Does .sample(n) of a Tensorflow Probability model repeatedly call the model parameters?

I build a BNN model similar to the Keras example, which accounts for aleatory and epistemic uncertainties:

However, I want to compute the uncertainties separately. In an outer loop I compute several predictions, each sampling new weights and biases their distribution functions. Between these predictions I compute the epistemic (model) uncertainty.

For the determination of the aleatory uncertainties I use a tfp.layers.IndependentNormal() layer, through which the model returns a distribution object. Since my data is normalized, I can’t just use the .stdv() method, since the inverse transformation would not return the correct inverse normalized outputs (this would only be the case for .mean()). Instead, I need to sample from the distribution object, then inverse normalize the samples, and afterwards I can calculate my standard deviation in the initial range.

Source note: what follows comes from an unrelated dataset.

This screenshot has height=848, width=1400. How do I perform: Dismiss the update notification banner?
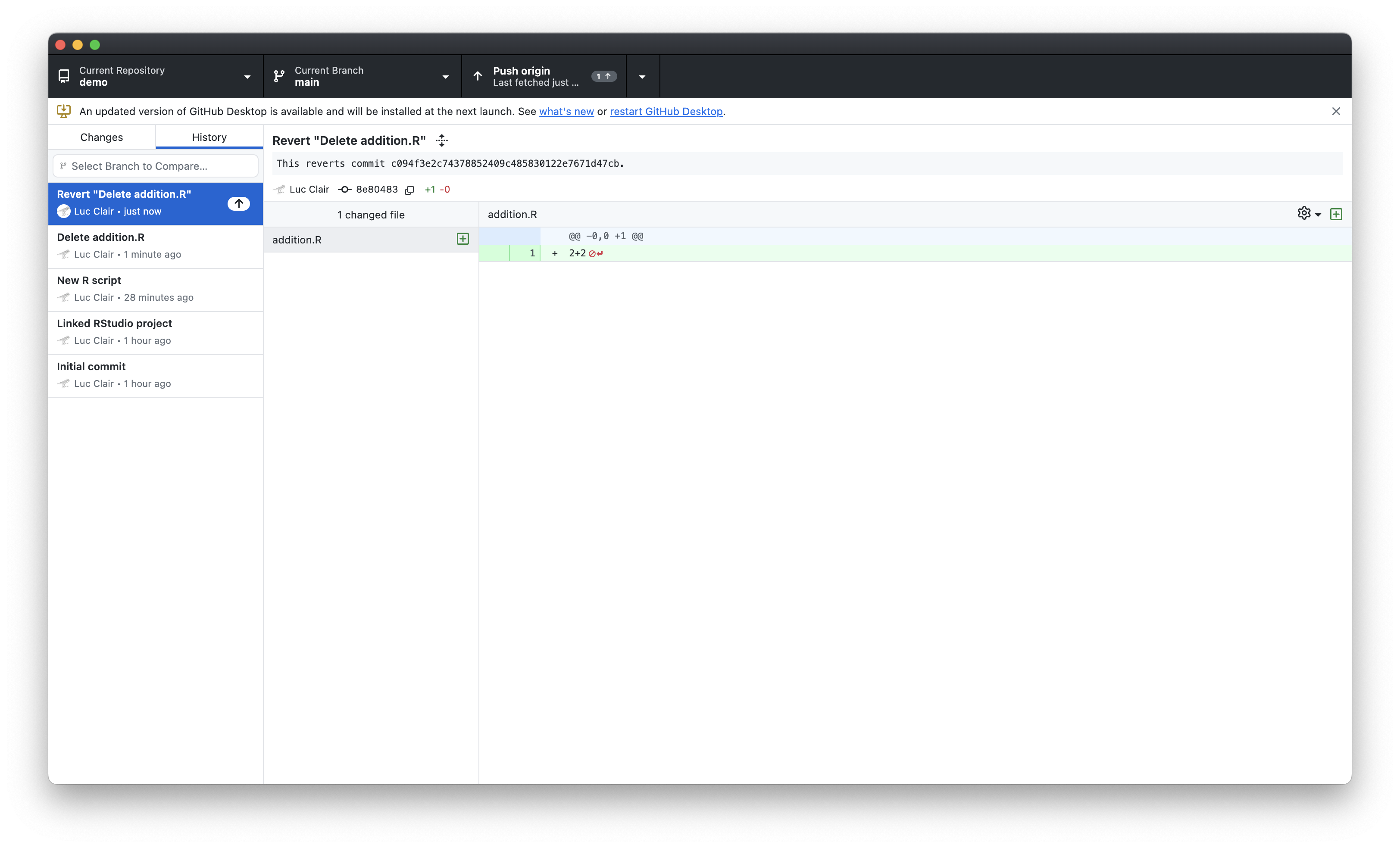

Now I’m not sure if the .sample() method e.g. for n=100 samples → .sample(100) samples 100 times new model parameters of the distribution function of the weights and biases. That would contaminate the aleatory uncertainty with the epistemic uncertainty.

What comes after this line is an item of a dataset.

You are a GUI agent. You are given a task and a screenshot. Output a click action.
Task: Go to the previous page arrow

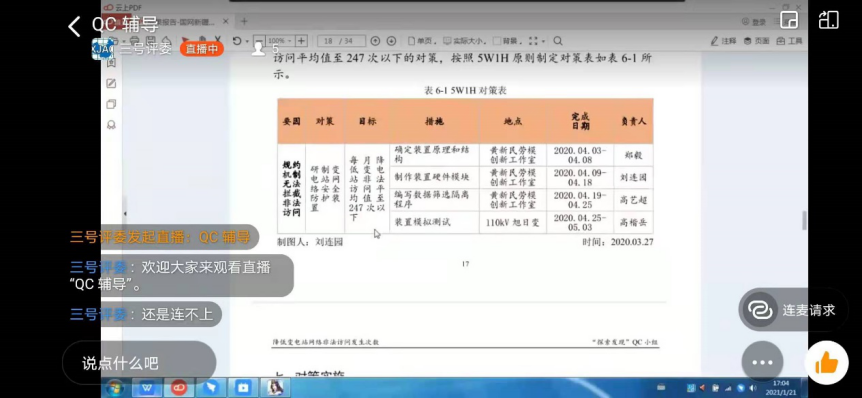click(375, 41)
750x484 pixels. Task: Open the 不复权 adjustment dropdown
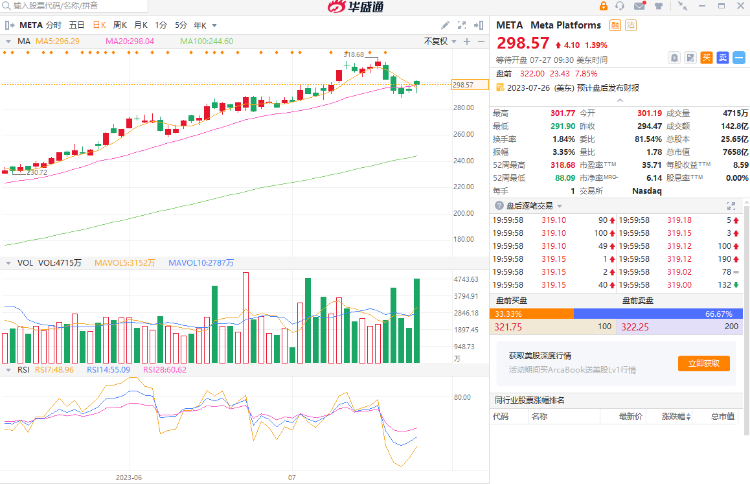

I also saw that .sample() has a seed attribute, but am not completely sure if this prevents re-sampling of the model parameter distribution function for computations on a GPU.

Hi @MeiPau

Thank you for using TensorFlow,
For Aleatoric uncertainty use After Bayesian inference, Use each weight sample to retrain the model on test data and then compute the standard deviation of predictions across these samples.

For Epistemic case using parameter samples from posterior, For each parameter draw, retrain the model using only that weight on training data after this compute the standard deviation of predictions across independent validation sets.
This way we can distinguish by using parameter samples.